Required task a>
In the records below, print the lines from the line containing "Toggle the minimap icon in bottom toolbar" through the line containing "Looking at the screenshot, I should 1212,110.", including both, without any change.

Source>
[openbeos] Re: Architecture

>"David A. Rogers" <darogers@xxxxxxxxxxxxx> wrote:
>> I'm a little confused about the overall architecture of OBOS.  I'm 
>> looking
>> at the architecture graphic in the OReilly book.  Hardware on the 
>> bottom.
>> Microkernel above that.  Servers above that.  Software Kits talk to
>> servers and microkernel.  Applications on top.
>> 
>> Where do drivers fit in this picture?  When writing drivers for OBOS, 
>> are
>> they OBOS drivers or NewOS drivers?
>
>(I'll take a shot at this.. Feel free to correct me)

Actually, this is true AFAICT. Just a little more added data...

>I think BeOS may have started as a true microkernel,
>before the PowerPC and x86 releases.
>Perhaps Marco Nelissen can shed some light on that.
>It was a great buzzword. Be used it in their marketing,
>but I'm not sure there is a clear definition of what it really is.

As far back as DR8 (1996), it was not a micro-kernel by the classic definition. 
Really, that is a Good Thing. There has never been a really good microkernel, 
IMHO. Packaging up messages and sending them takes time, by definition. Time is 
the one thing that you don't really want to waste, in a kernel. Function calls 
are fast - that is why monolithic kernels tend to be faster and used more, IMHO.

Extracted material>
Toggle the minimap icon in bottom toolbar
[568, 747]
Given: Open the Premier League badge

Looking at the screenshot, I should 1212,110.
* * *
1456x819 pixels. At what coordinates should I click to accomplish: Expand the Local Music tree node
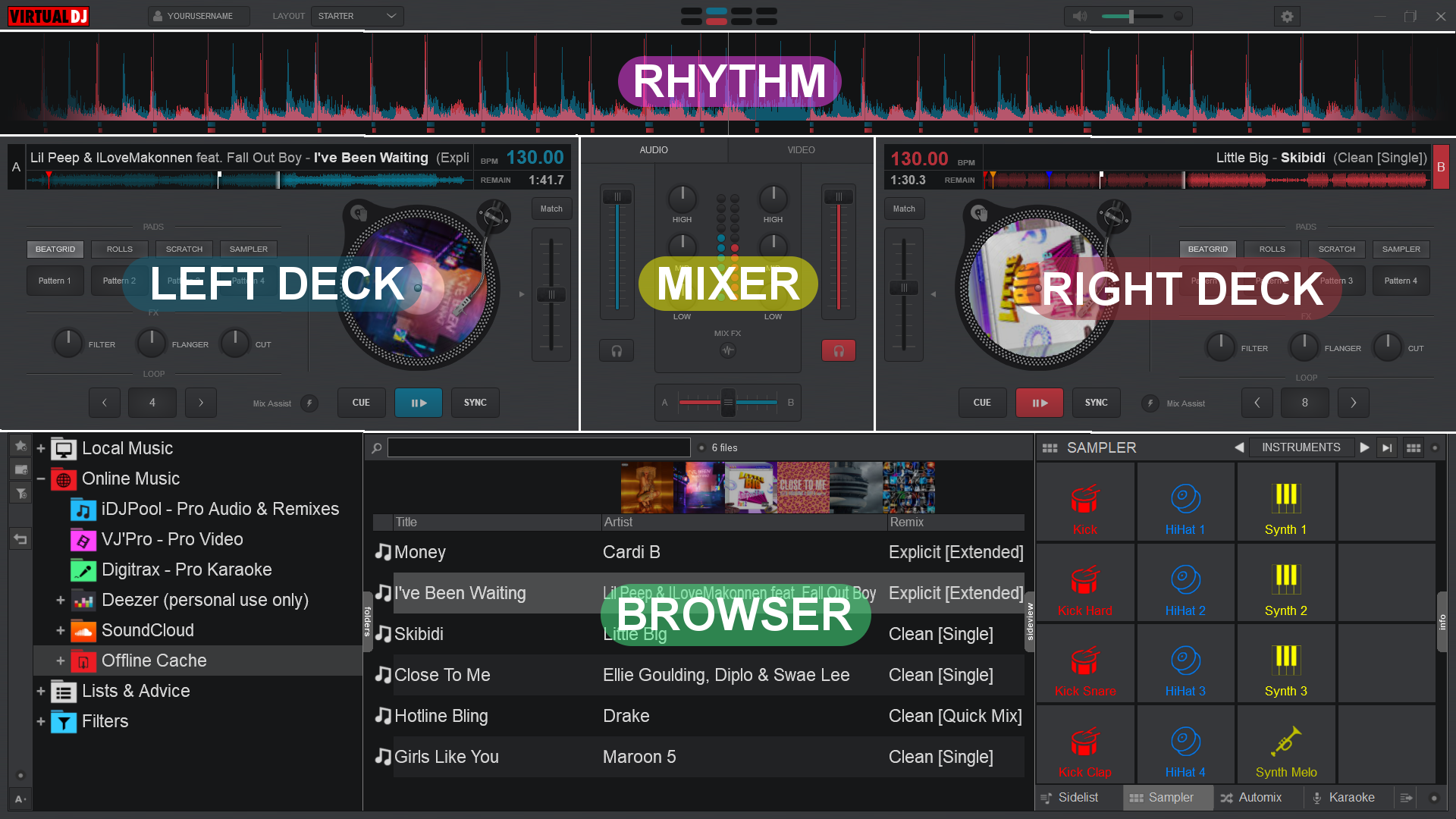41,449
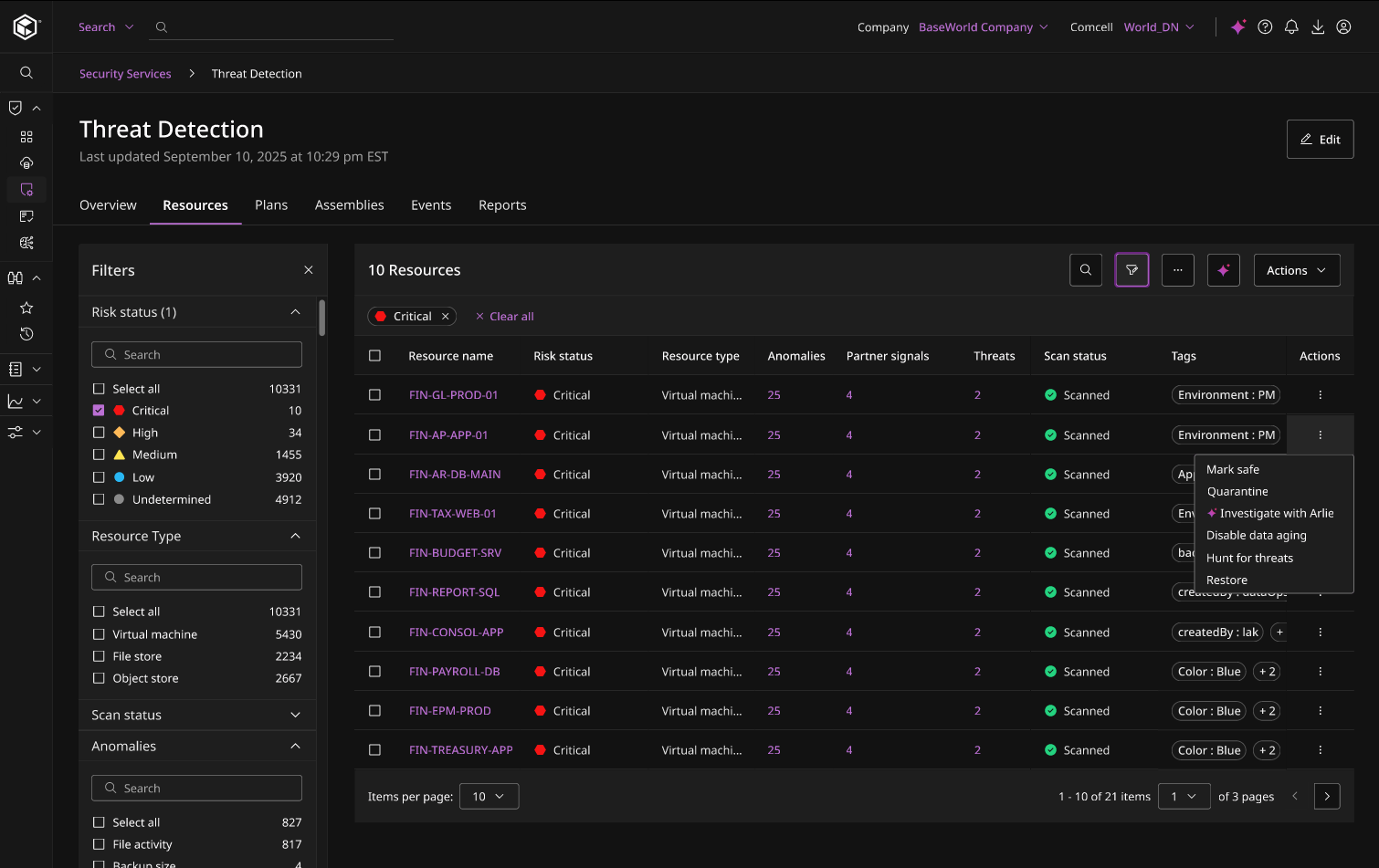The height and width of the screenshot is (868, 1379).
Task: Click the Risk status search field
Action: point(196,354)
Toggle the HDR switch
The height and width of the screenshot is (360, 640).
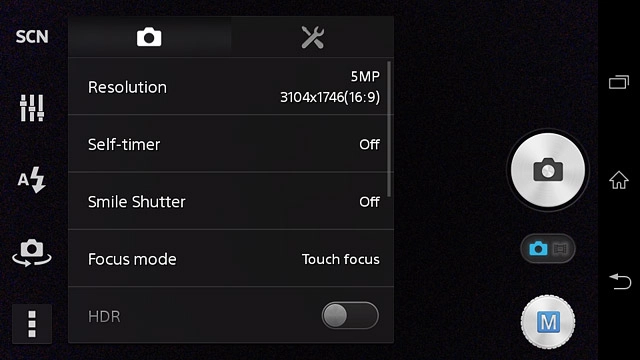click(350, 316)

Required task b>
According to the post on OBOS architecture, how far back was BeOS already not a micro-kernel by the classic definition?

Worked answer a>
Toggle the minimap icon in bottom toolbar
[568, 747]
Given: Open the Premier League badge

Looking at the screenshot, I should 1212,110.

Worked answer b>
As far back as DR8 (1996).